For the third month in a row, construction enterprises were the most pessimistic among economic sectors about the economic results of their activities in the near future, considering the seasonal drop in economic activity, the narrowing of investment demand, and the lack of qualified personnel. At the same time, expectations to reduce the total number of employees increased. In particular, businesses that will maintain their current staffing level will remain at 70%, those who anticipate newly hired employees at 5%, and those planning layoffs at 25%. As for the trades, new hires will prevail over dismissals - 9% against 8%. Nevertheless, most companies in this sector do not intend to change the number of their employees - 84%.

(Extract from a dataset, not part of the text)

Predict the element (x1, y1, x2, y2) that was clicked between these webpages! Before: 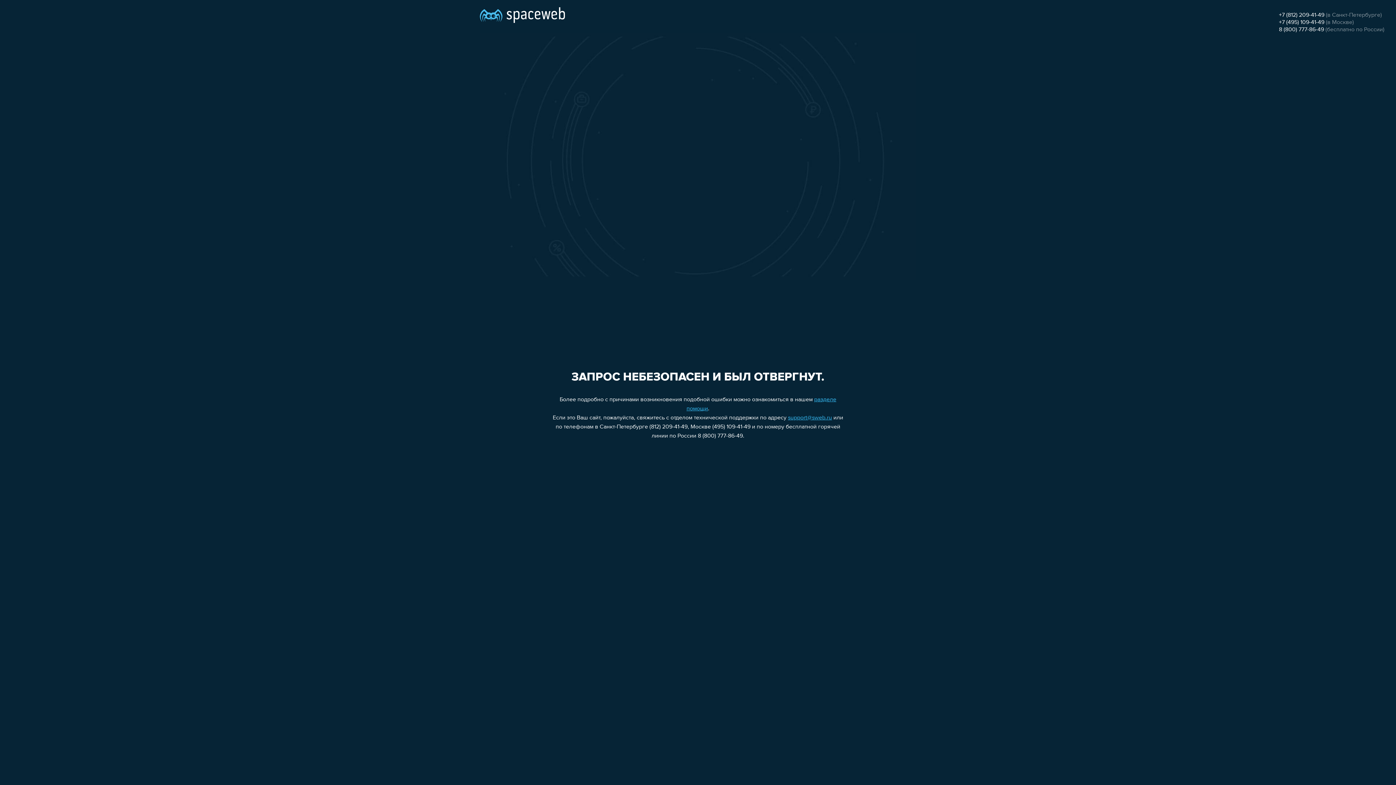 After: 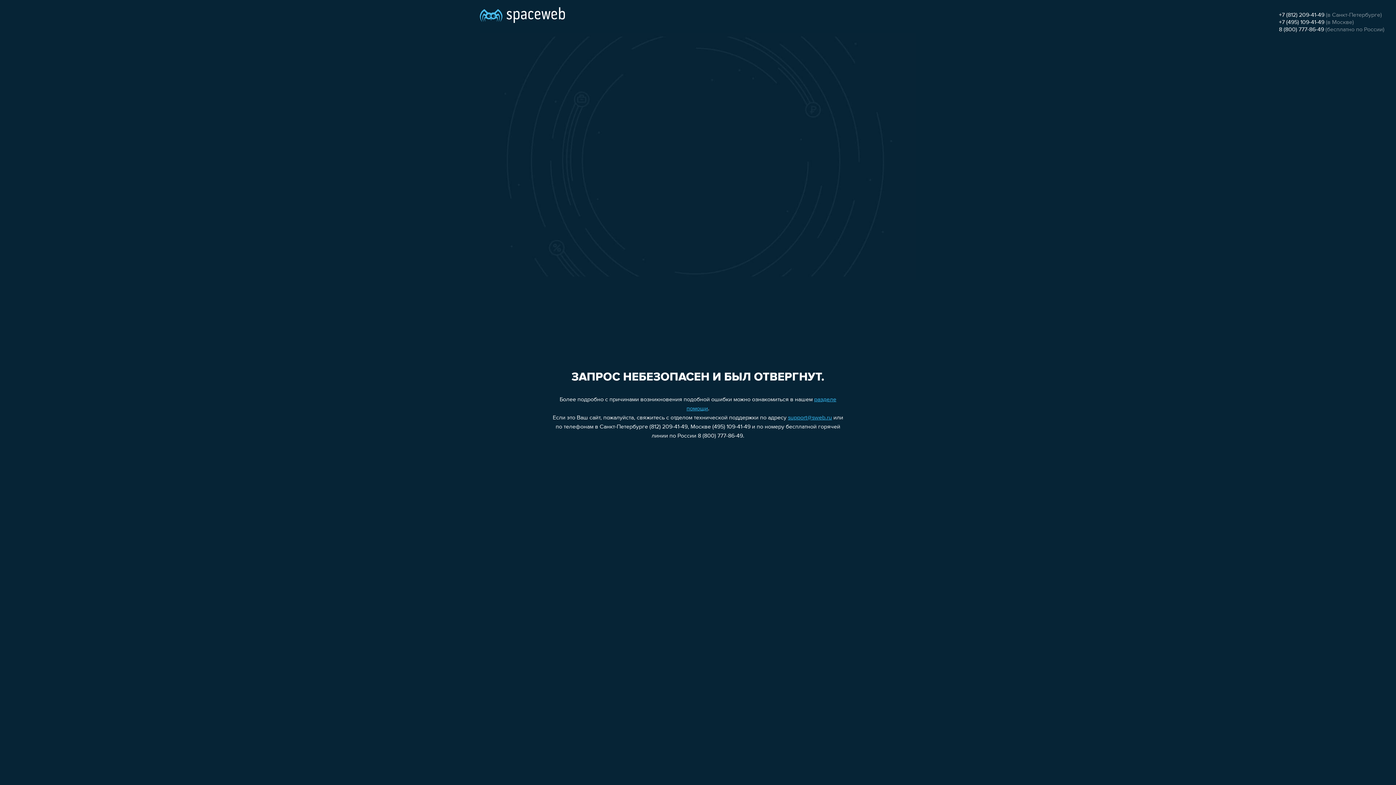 Action: bbox: (1279, 26, 1324, 32) label: 8 (800) 777-86-49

4.5.2 Nominal wages dynamics
Ukrainian wages have been growing for three quarters in a row, and inflation has fallen below the NBU’s target for the first time in three years. The revival of the economy and the slowdown of inflation have both contributed to the recovery of the growth in real wages since the second quarter of 2023. According to the National Bank of Ukraine, the salary increase was also maintained in the fourth quarter. However, wage growth has been uneven across sectors. For example, in the third quarter of 2023, average wages in trade, IT, and other industries in real terms exceeded Q3 2021 (i.e., before the full-scale invasion). On the other hand, salaries in specific service sectors, such as construction, education, and transport, remained lower than this level. Budget expenditures on the military, pensions, and social benefits remained a significant source of household income growth. At the same time, consumer inflation in Ukraine slowed to 5.1% in November 2023 due to a further reduction in pressure from business costs, primarily due to cheaper raw materials and improved expectations for maintaining exchange rate stability. However, the NBU did not provide price growth estimates for December. According to data, annual inflation fell below 5% for the first time since November 2020.